◆ **EXERCISE**:
Below are records; reproduce exactly the lines from the one that has "Пневматические Винтовки (444, 1403)" through the one that has "EdGun (269, 1365)", ends included, and nothing more.

◆ **AVAILABLE DATA**:
==========

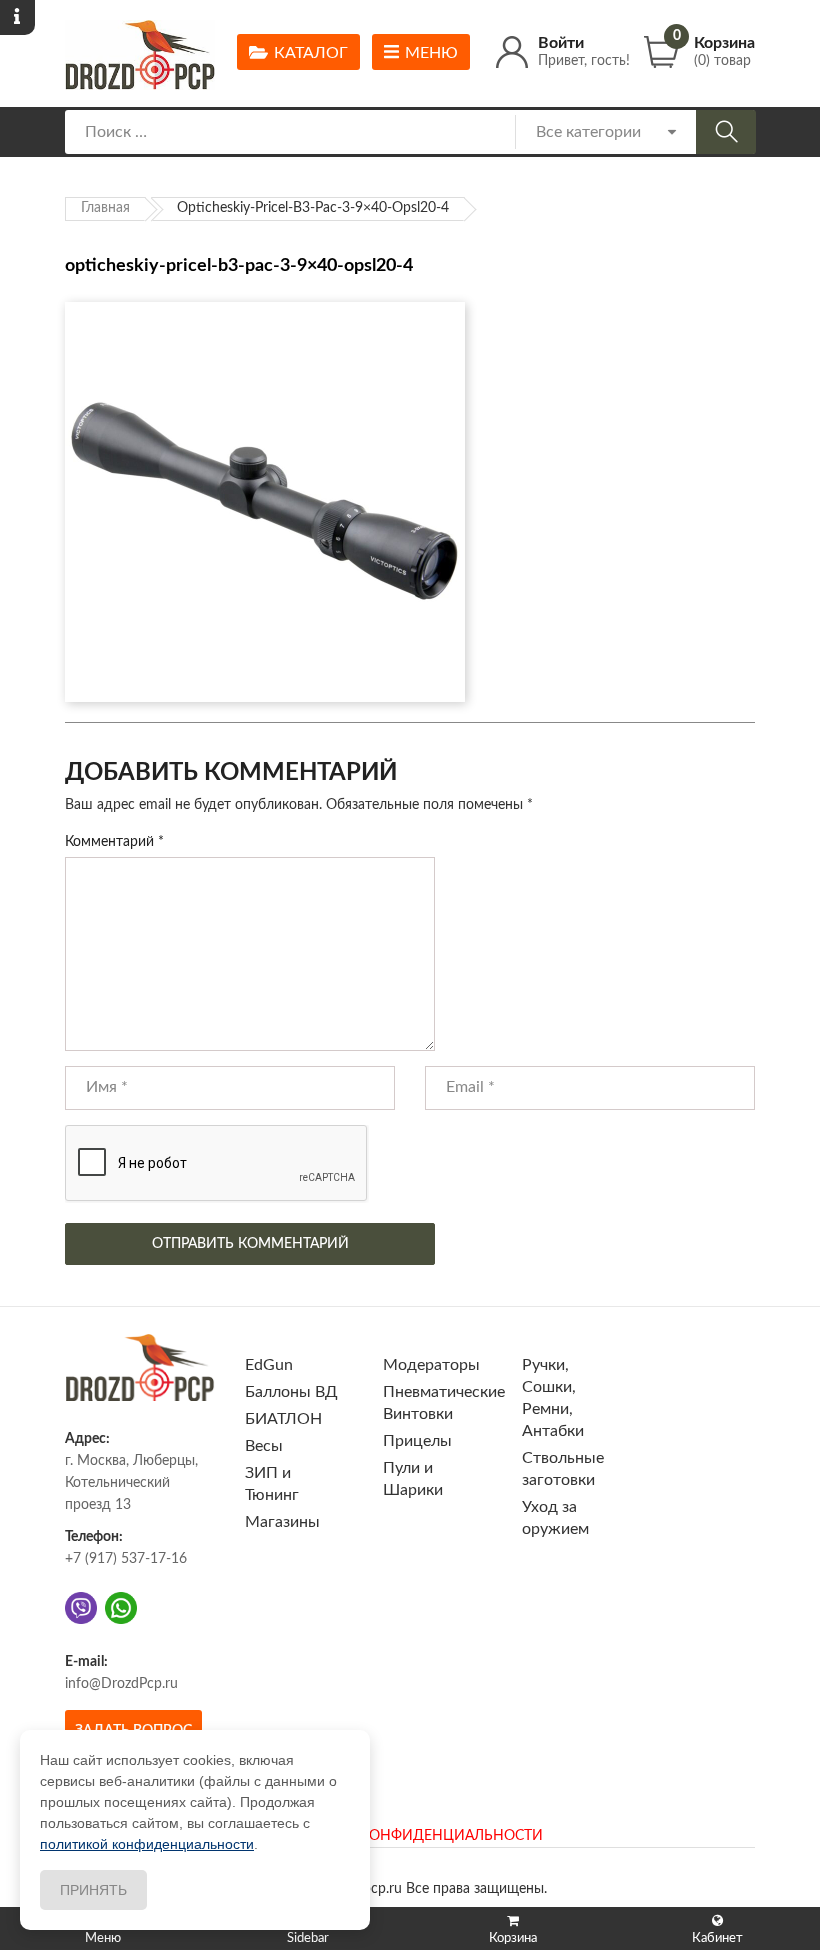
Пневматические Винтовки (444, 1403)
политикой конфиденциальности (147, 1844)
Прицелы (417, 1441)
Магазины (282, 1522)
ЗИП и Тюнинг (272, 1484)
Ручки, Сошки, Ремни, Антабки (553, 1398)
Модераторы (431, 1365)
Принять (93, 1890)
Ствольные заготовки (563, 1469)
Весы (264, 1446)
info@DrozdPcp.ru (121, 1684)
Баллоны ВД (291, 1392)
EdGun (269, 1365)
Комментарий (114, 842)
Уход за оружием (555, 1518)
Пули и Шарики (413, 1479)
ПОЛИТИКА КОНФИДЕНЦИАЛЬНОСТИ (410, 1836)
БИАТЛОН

==========

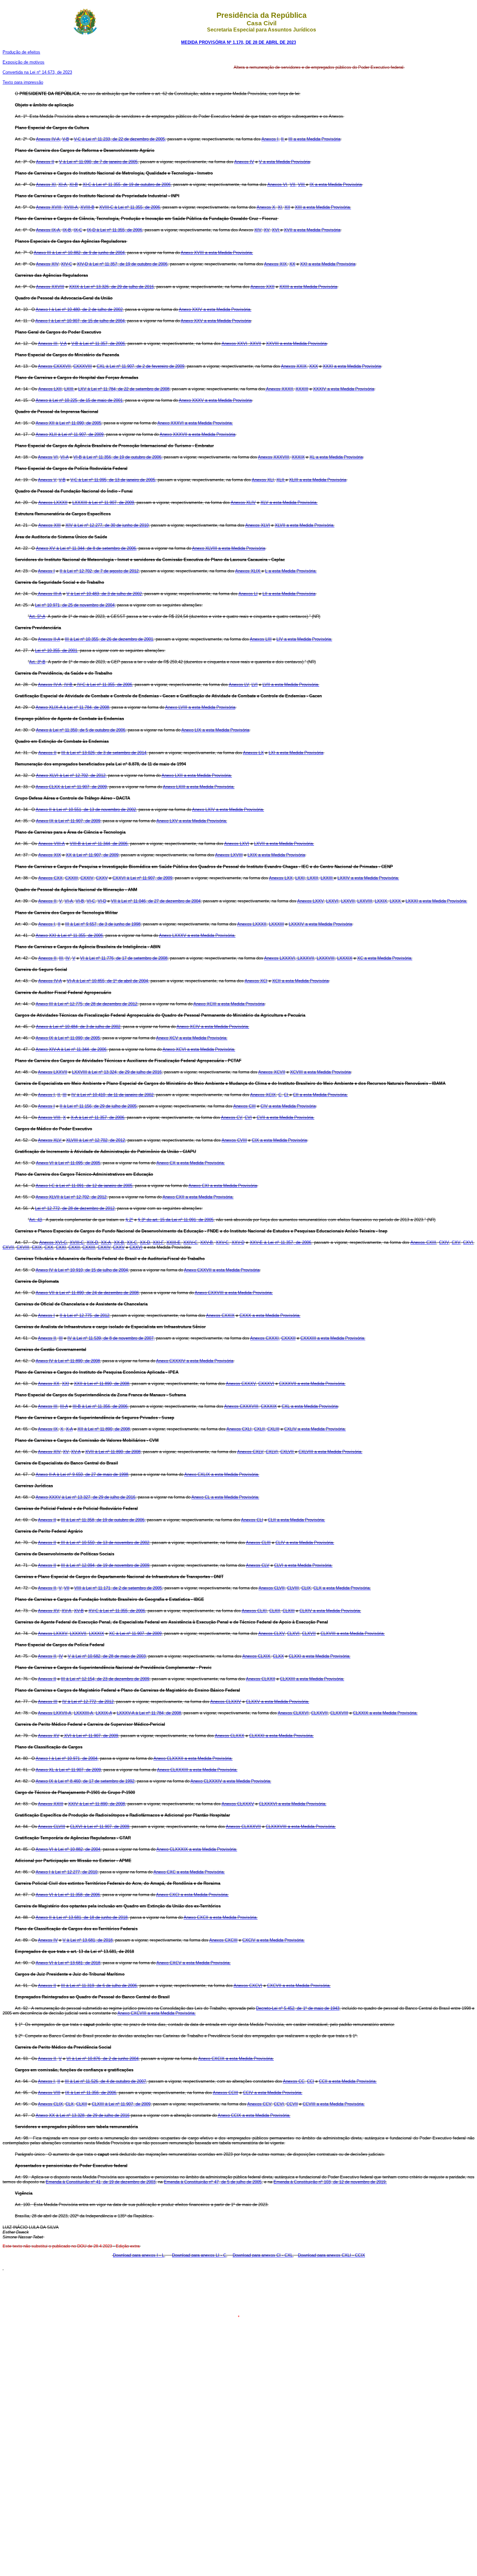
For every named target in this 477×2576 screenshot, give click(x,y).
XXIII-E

==========

◆ **ANSWER TO THIS EXERCISE**:
Пневматические Винтовки (444, 1403)
политикой конфиденциальности (147, 1844)
Прицелы (417, 1441)
Магазины (282, 1522)
ЗИП и Тюнинг (272, 1484)
Ручки, Сошки, Ремни, Антабки (553, 1398)
Модераторы (431, 1365)
Принять (93, 1890)
Ствольные заготовки (563, 1469)
Весы (264, 1446)
info@DrozdPcp.ru (121, 1684)
Баллоны ВД (291, 1392)
EdGun (269, 1365)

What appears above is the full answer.